Copy the material below word for word, from the line with "Where should I" through the end of the material. Leave the pictures out of your copy.

Saved entries:
━━━━━━━━
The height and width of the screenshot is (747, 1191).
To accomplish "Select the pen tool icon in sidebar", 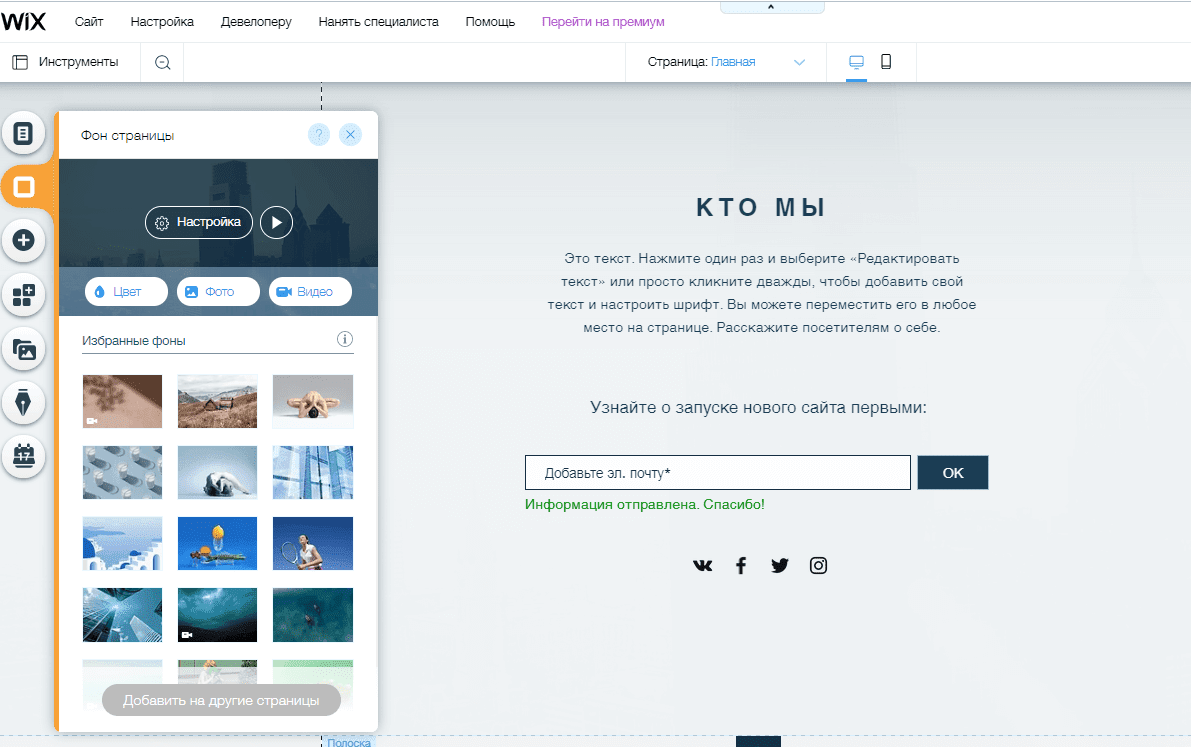I will click(23, 402).
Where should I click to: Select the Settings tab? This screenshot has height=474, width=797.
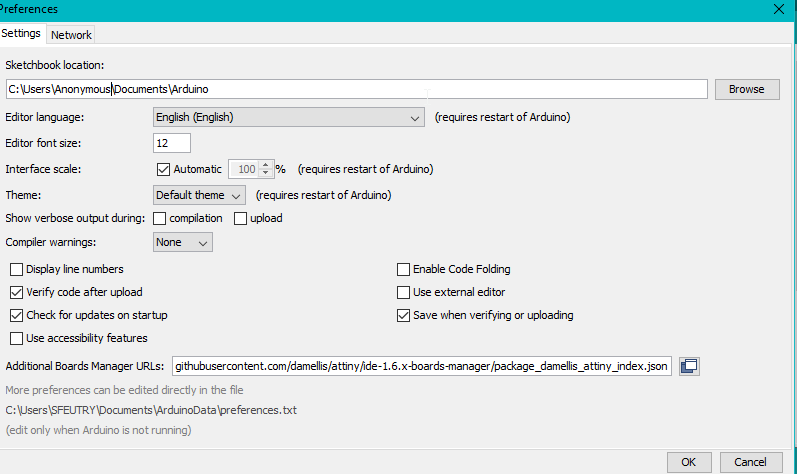pyautogui.click(x=21, y=33)
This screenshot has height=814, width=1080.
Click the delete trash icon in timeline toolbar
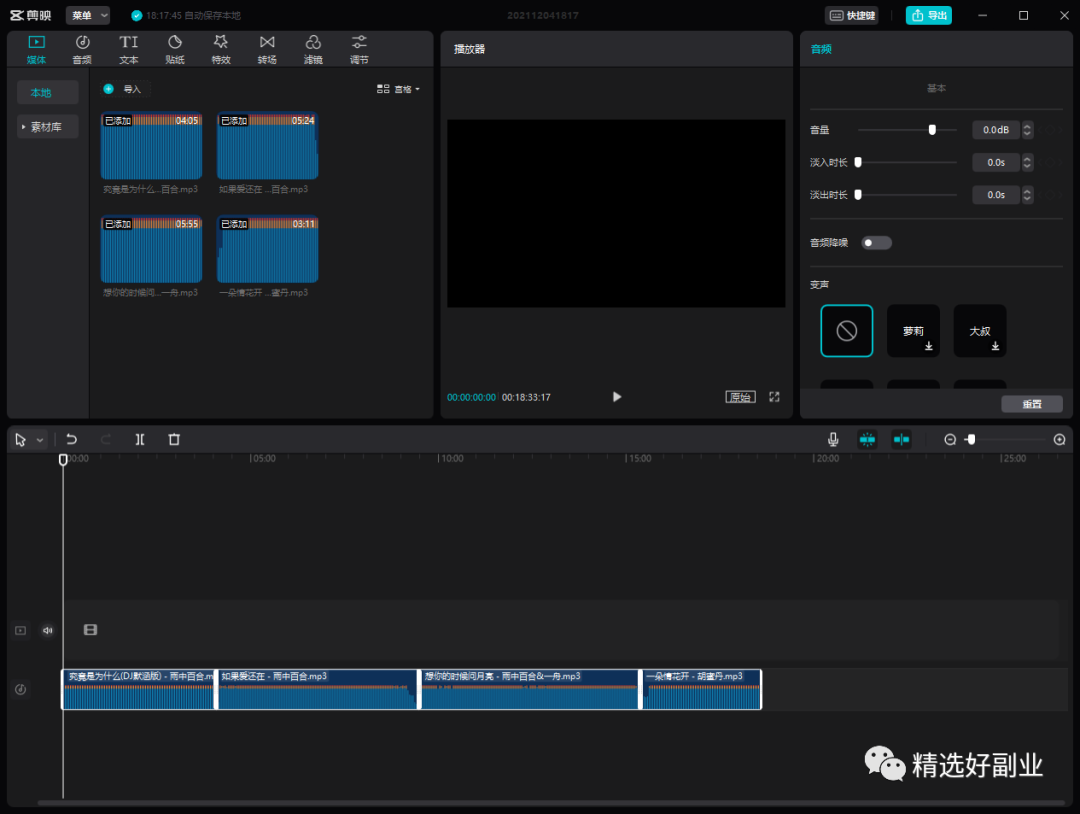point(174,439)
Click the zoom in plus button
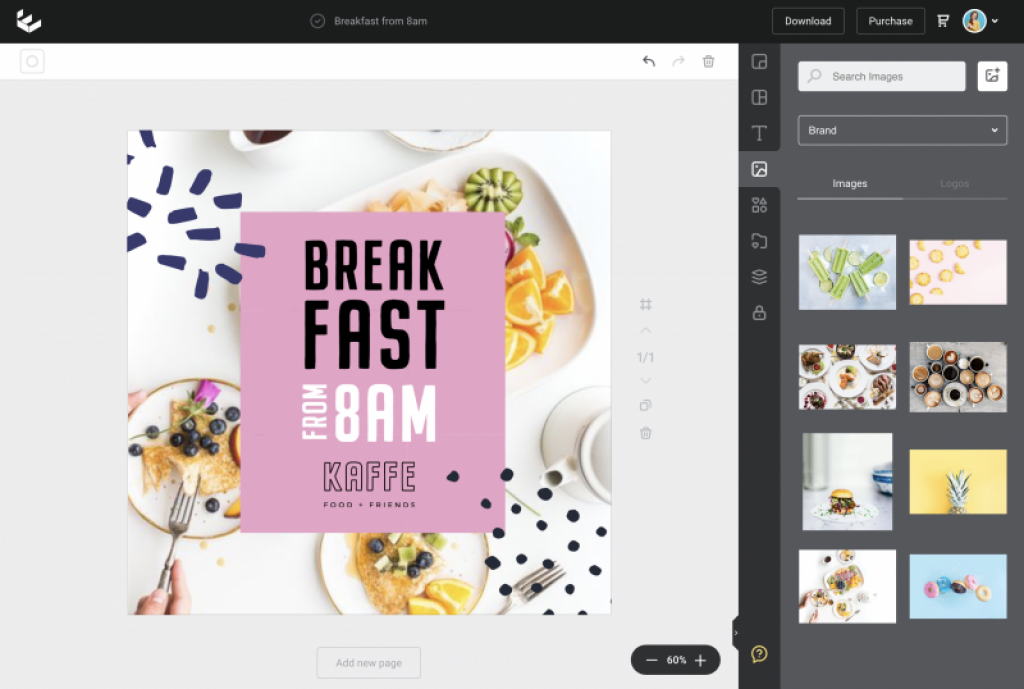1024x689 pixels. 700,660
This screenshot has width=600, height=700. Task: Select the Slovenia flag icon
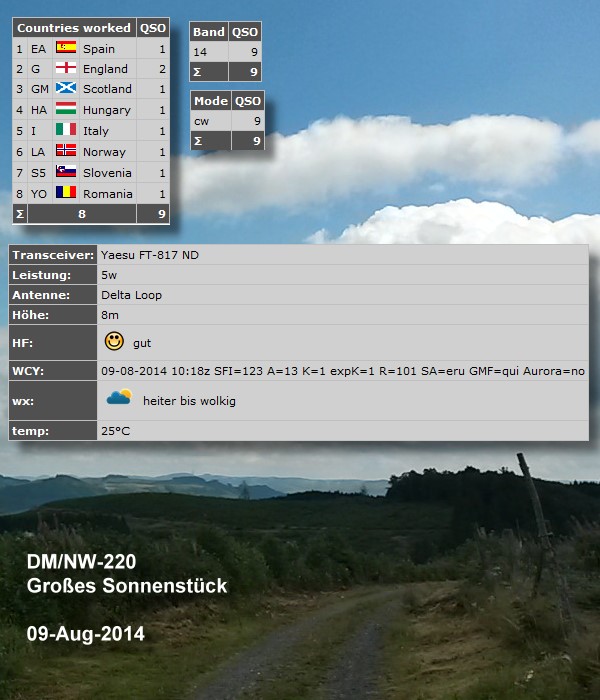point(66,172)
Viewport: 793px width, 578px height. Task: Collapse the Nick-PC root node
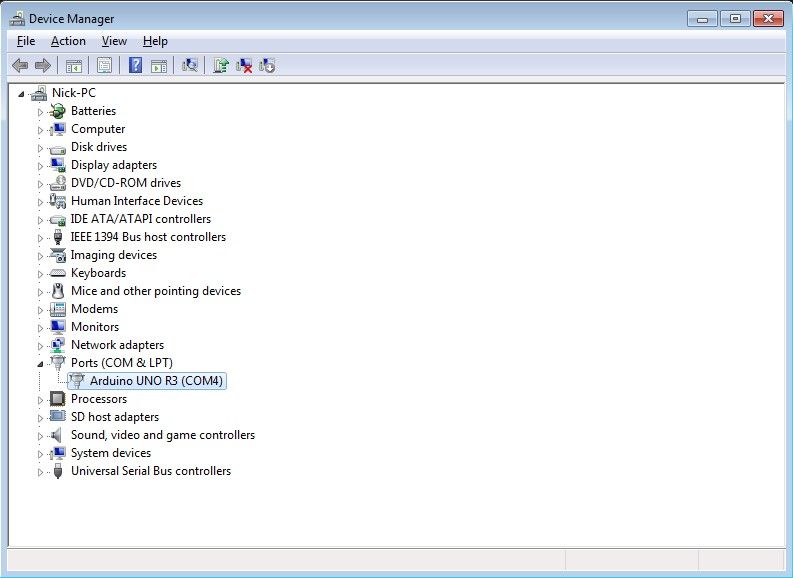pyautogui.click(x=22, y=94)
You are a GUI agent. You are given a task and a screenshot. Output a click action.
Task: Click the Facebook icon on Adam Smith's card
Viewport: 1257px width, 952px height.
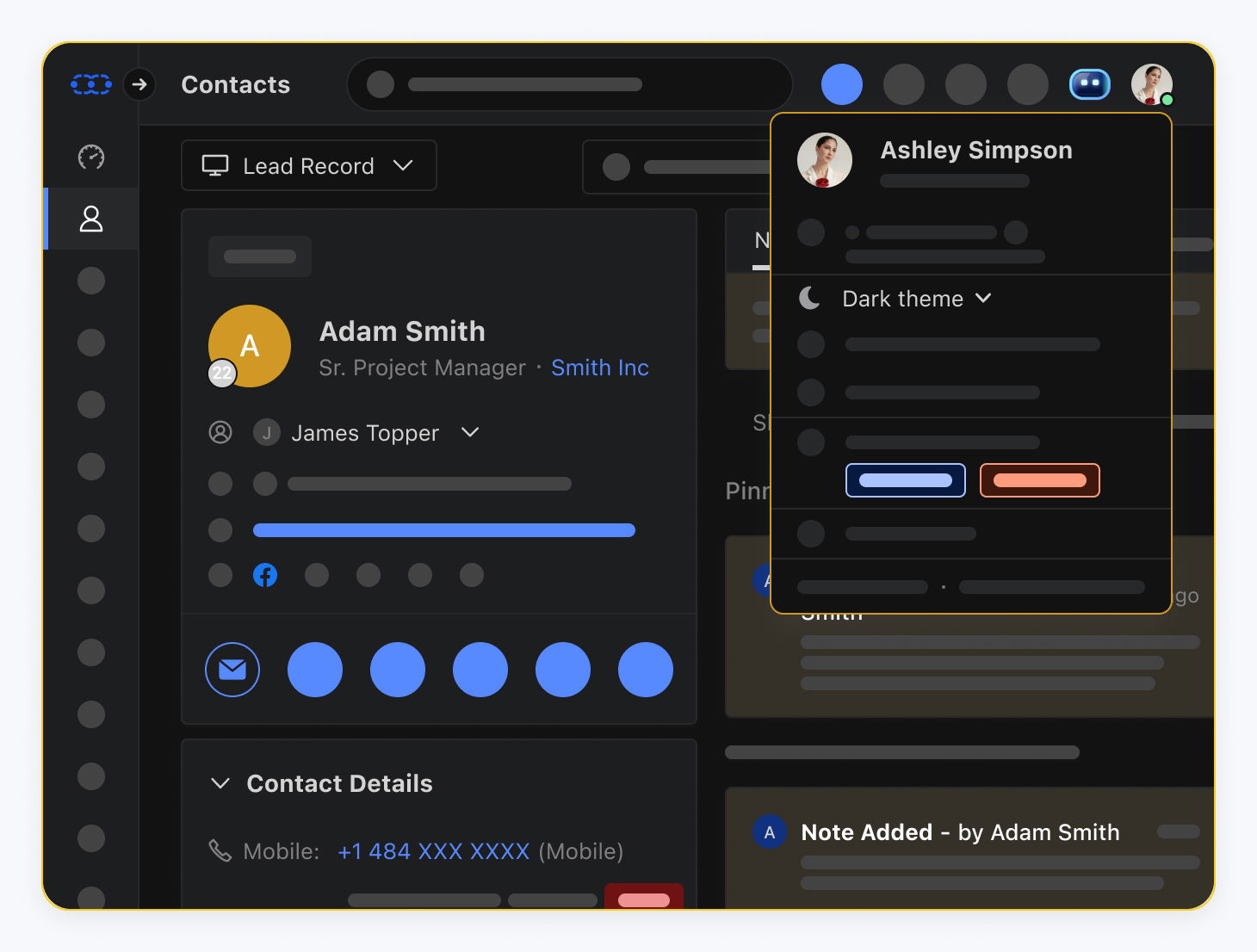point(265,574)
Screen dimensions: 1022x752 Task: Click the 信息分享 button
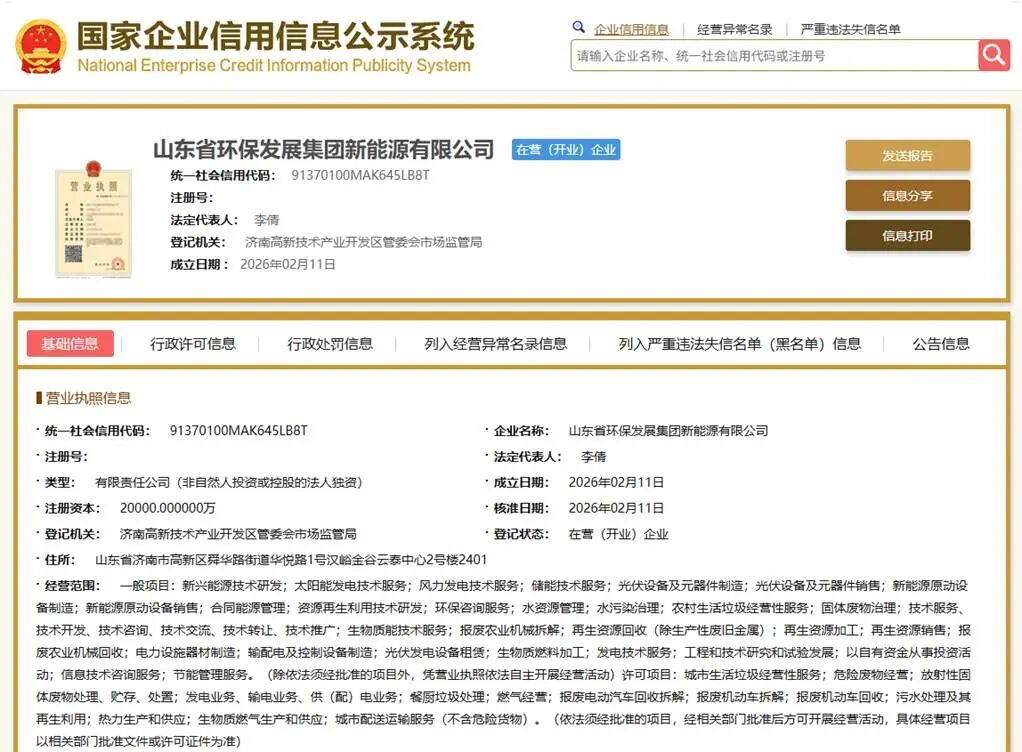pyautogui.click(x=907, y=197)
━━━━━━━━
EXERCISE RESPONSE:
Where should I click to: Select the Settings tab? This screenshot has height=474, width=797.
pyautogui.click(x=21, y=33)
This screenshot has height=814, width=1080.
Click the delete trash icon in timeline toolbar
point(174,439)
Click the zoom in plus button
1024x689 pixels. 700,660
This screenshot has width=600, height=700. Task: Select the Slovenia flag icon
point(66,172)
Viewport: 793px width, 578px height. Task: Collapse the Nick-PC root node
pyautogui.click(x=22, y=94)
You are a GUI agent. You are given a task and a screenshot. Output a click action.
Task: Click the Facebook icon on Adam Smith's card
Viewport: 1257px width, 952px height.
point(265,574)
Screen dimensions: 1022x752 Task: Click the 信息分享 button
pyautogui.click(x=907, y=197)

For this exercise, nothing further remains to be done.